State expert uncertain in dispute over initials

By Elizabeth Gudrais
Published in The Providence Journal
Jan. 14, 2004

The prosecution expert says he was "leaning toward" identifying Robert R. Picerno as the author of the disputed initials.

PROVIDENCE - Robert R. Picerno "could not be identified as, nor limited from" being the author of two sets of initials whose origin is in question, a handwriting expert for the state testified in Superior Court yesterday.

Picerno's lawyer, Stephen R. Famiglietti, is trying to cast doubt on whether Picerno waived his right to a lawyer and agreed to give the state police a statement on the day of his arrest in February 2002.

Picerno, a former member of the Lincoln Planning Board who is charged with accepting bribes in exchange for his influence, testified that he remembered initialing six items on the state-police rights-waiver form, but didn't remember initialing the last two.

John F. Breslin, the handwriting expert who testified for the state, said he could draw "no definite conclusion" from his study of the rights-waiver form and handwriting samples Picerno provided.

Breslin said he uses a nine-point scale ranging from definitively identifying a given writing sample as belonging to a person, to definitively ruling out that person as the author of the sample.

Breslin said Picerno's case fell in the middle of the scale, but that he was "leaning toward" identifying Picerno as the author of sets number seven and eight.

He said there was "gross variation" even among the sets of initials Picerno acknowledged as his own. For instance, the sample sets of initials Picerno gave last month were much larger than the initials on the form, and each R in the sample initials had a flourish at its front, absent from the initials on the form.

"I have unexplainable inconsistencies that I really couldn't arrive at any conclusion with," Breslin said. "There's no solid basis for a true, complete opinion."
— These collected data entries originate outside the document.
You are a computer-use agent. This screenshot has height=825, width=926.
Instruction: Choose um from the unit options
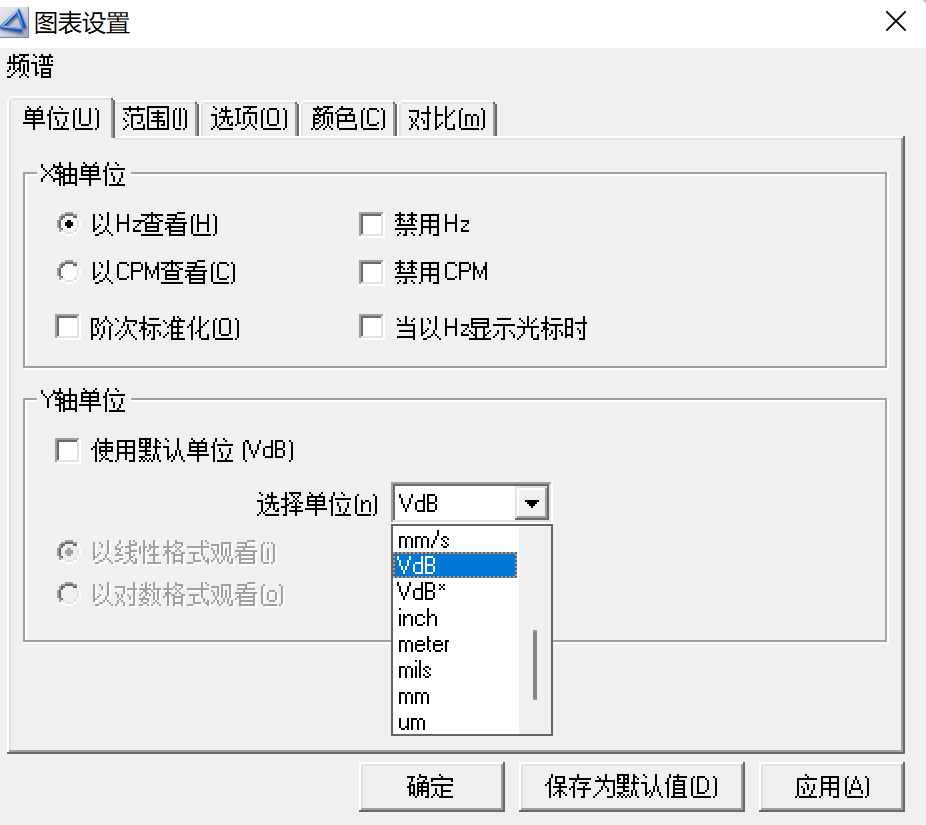pos(413,722)
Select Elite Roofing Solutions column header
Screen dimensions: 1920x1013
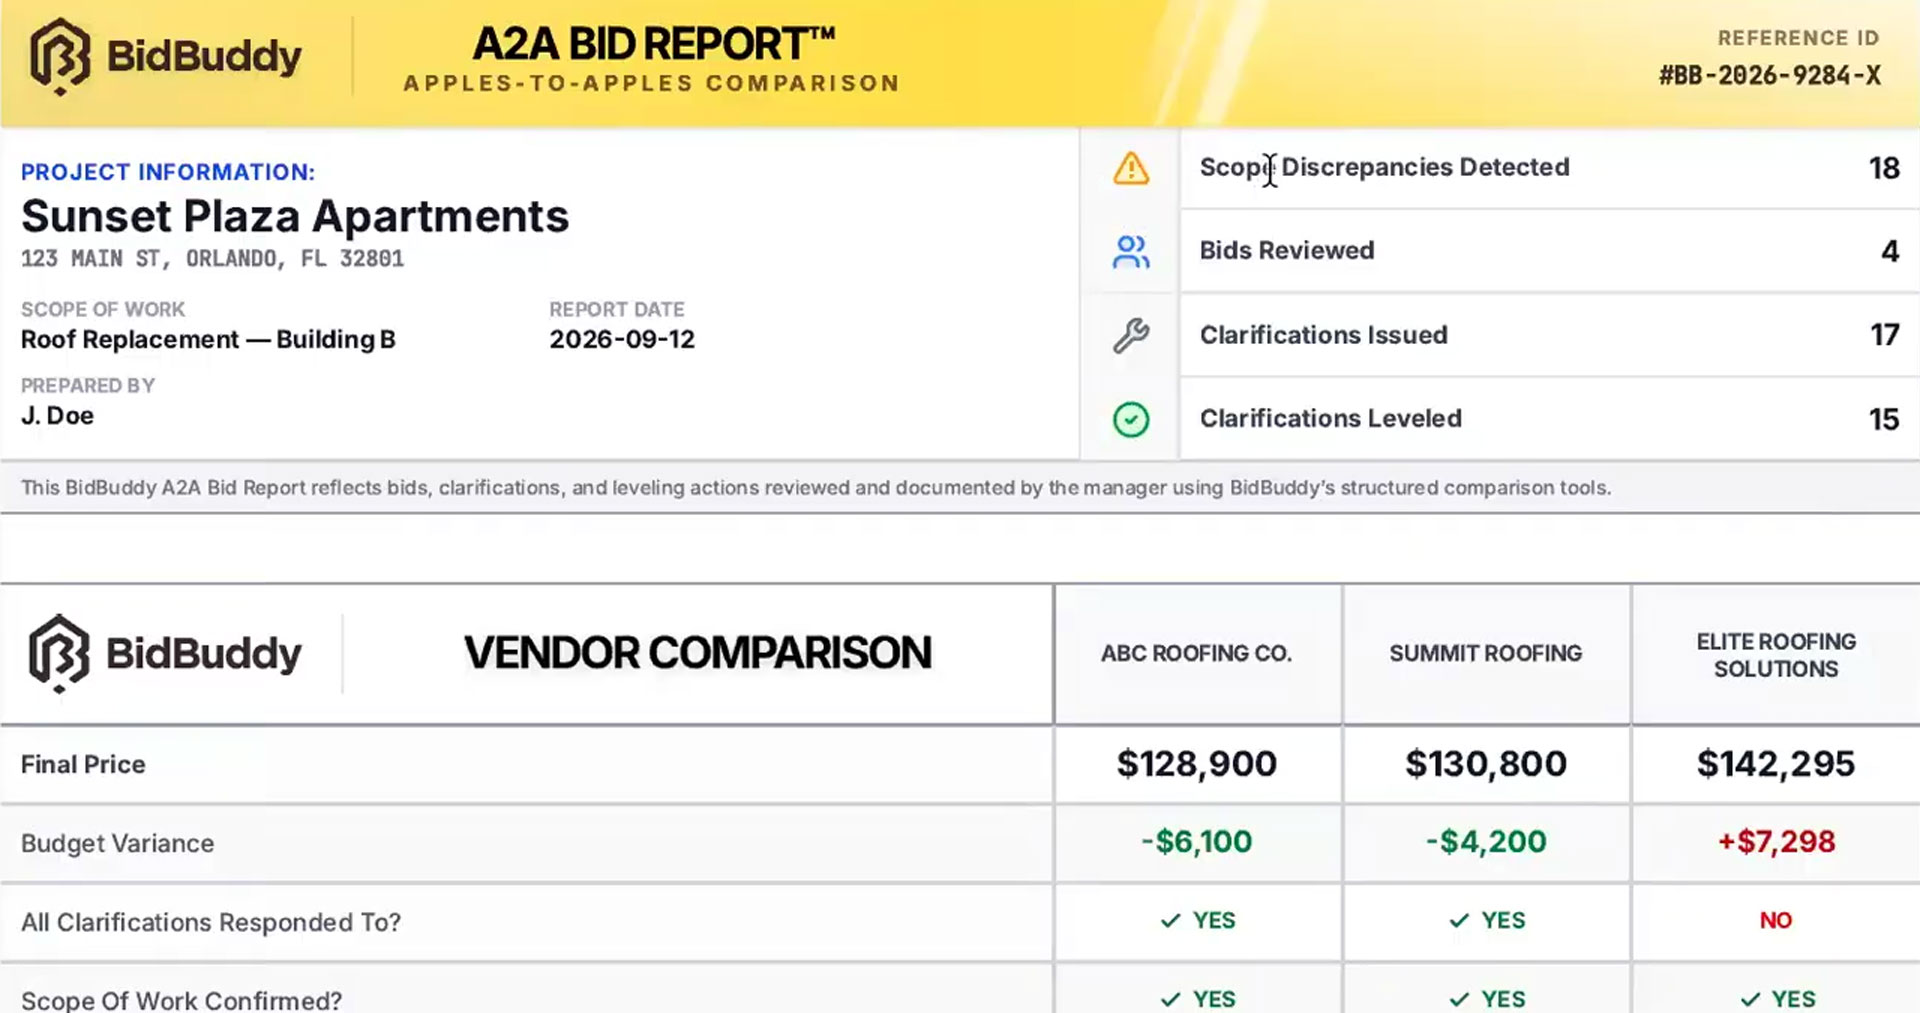[x=1776, y=654]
But he said there were similarities between the two questioned sets of initials and the samples Picerno gave. Specifically, he said the questioned sets had a "very rigid" quality that he also pointed out in some of the sample initials.

Breslin works as a forensic document examiner for the U.S. Postal Service in New York, and previously spent more than 20 years as a New York City police officer, most of those years as a document examiner for the Police Department.

The handwriting expert for the defense, Charles M. Shure, also noted yesterday that the samples Picerno gave were quite different from his writing on the rights-waiver form. However, Shure said he decided not to give the more recent samples much weight in his analysis.

"There were such significant variations that it would be of very limited value" to use the samples, Shure testified. Circumstances such as stress can affect people's handwriting greatly, he said.

And because one person's handwriting can change over time, Shure said he'd asked Picerno to try to find other documents on which he'd written his initials around the time of his arrest, but that Picerno had not given him any.

Prosecutor Alan Goulart questioned whether Picerno had purposely written his initials differently in different instances, to avoid having the initials in question identified as his own writing.

"If someone were trying to disguise his handwriting, that would account for variations, isn't that right?" Goulart asked.

"Yes, it would," Shure acknowledged.

Judge Judith C. Savage said before she rendered a decision on the hearing that concluded yesterday, she would conduct a second pre-trial hearing scheduled in Picerno's case.

That hearing is due to begin today. It will determine whether Picerno's phone conversations, wiretapped by the state police, will be allowed as evidence at trial.